Neural Network Classification

This diagram illustrates the theory behind neural netoworks for detecton. In short, features, or bands of an image in this case, are put into the network, as well as a true label of those bands, and ultimately outputs a final map

In [3]:
# Landsat 8/OLI image of Outside of Sydney
southerAus = 'LC08_L1TP_090083_20191215_20191226_01_T1/LC08_20191215_1226_LayersStacked_ALL.tif' 
# 'LC08_L1TP_090083_20191215_20191226_01_T1/LC08_20191215_1226_LayersStacked_ALL.tif'

# Binary Classification of fire non fire ground truth of Sydney (produced from K-means)
fire_Binary = 'LC08_L1TP_090083_20191215_20191226_01_T1_NEW/min_distance_fire_nonfire.tif' 

# Outside of Newcastle in the rural town of Murrurundi 
eastAus = 'LC08_L1TP_090082_20191231_20200111_01_T1/LC08_20191231_20200111_01_T1_Stacked.tif' 

#LC08_L1TP_091086_20191222_20200110_01_T1 (Victoria, Australia- outside of the town of Bumberrah)

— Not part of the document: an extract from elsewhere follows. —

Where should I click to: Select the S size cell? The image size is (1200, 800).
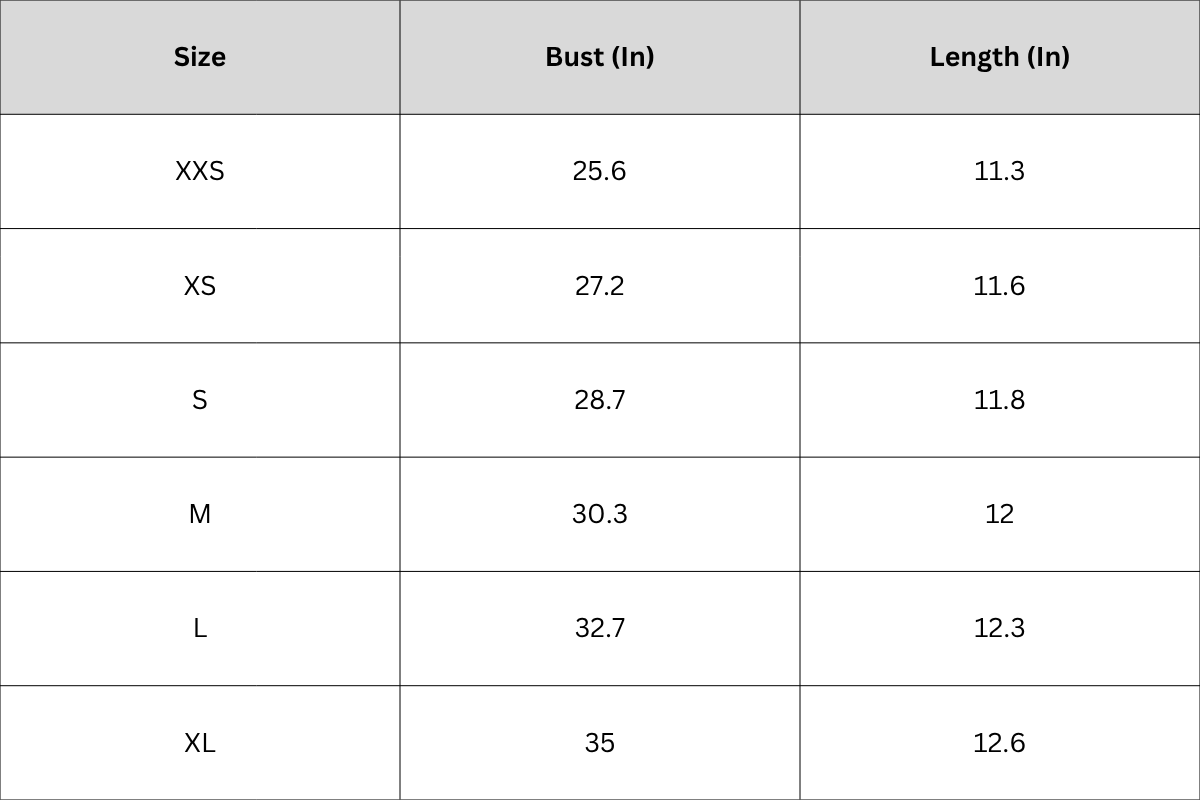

# Read the rasters as array
ds7, featuresSouthAus = raster.read(southerAus, bands='all')
ds6, labelsAus = raster.read(fire_Binary, bands=1)
ds5, featuresEastAus = raster.read(eastAus, bands='all')
In [13]:
print("Fire b7 image shape: ", featuresSouthAus.shape)
print("Fire b6 image shape: ", labelsAus.shape)
print("Fire b5 image shape: ", featuresEastAus.shape)
Fire b7 image shape:  (7, 7691, 7621)
Fire b6 image shape:  (7691, 7621)
Fire b5 image shape:  (7, 7701, 7641)
In [4]:
from pyrsgis.convert import changeDimension

featuresSouthAus = changeDimension(featuresSouthAus)
labelsAus  = changeDimension(labelsAus)
featuresEastAus = changeDimension(featuresEastAus)
nBands = featuresSouthAus.shape[1]
labelsAus= (labelsAus == 1).astype(int)

print("Souther Aus multispectral image shape: ", featuresSouthAus.shape)
print("Southern Aus Fire/nonFire binary shape: ", labelsAus.shape)
print("Victoria multispectral image shape: ", featuresEastAus.shape)
Souther Aus multispectral image shape:  (58613111, 7)
Southern Aus Fire/nonFire binary shape:  (58613111,)
Victoria multispectral image shape:  (58843341, 7)
In [6]:
from sklearn.model_selection import train_test_split

                              #X (Indepent Varibles/Data)  #y(Dependent/Labels (Fire/NonFire))
xTrain, xTest, yTrain, yTest = train_test_split(featuresSouthAus, labelsAus, test_size=0.4, random_state=42)

print(xTrain.shape)
print(yTrain.shape)

print(xTest.shape)
print(yTest.shape)
(35167866, 7)
(35167866,)
(23445245, 7)
(23445245,)
In [7]:
# Reshape the data
xTrain = xTrain.reshape((xTrain.shape[0], 1, xTrain.shape[1]))
xTest = xTest.reshape((xTest.shape[0], 1, xTest.shape[1]))
featuresEastAus = featuresEastAus.reshape((featuresEastAus.shape[0], 1, featuresEastAus.shape[1]))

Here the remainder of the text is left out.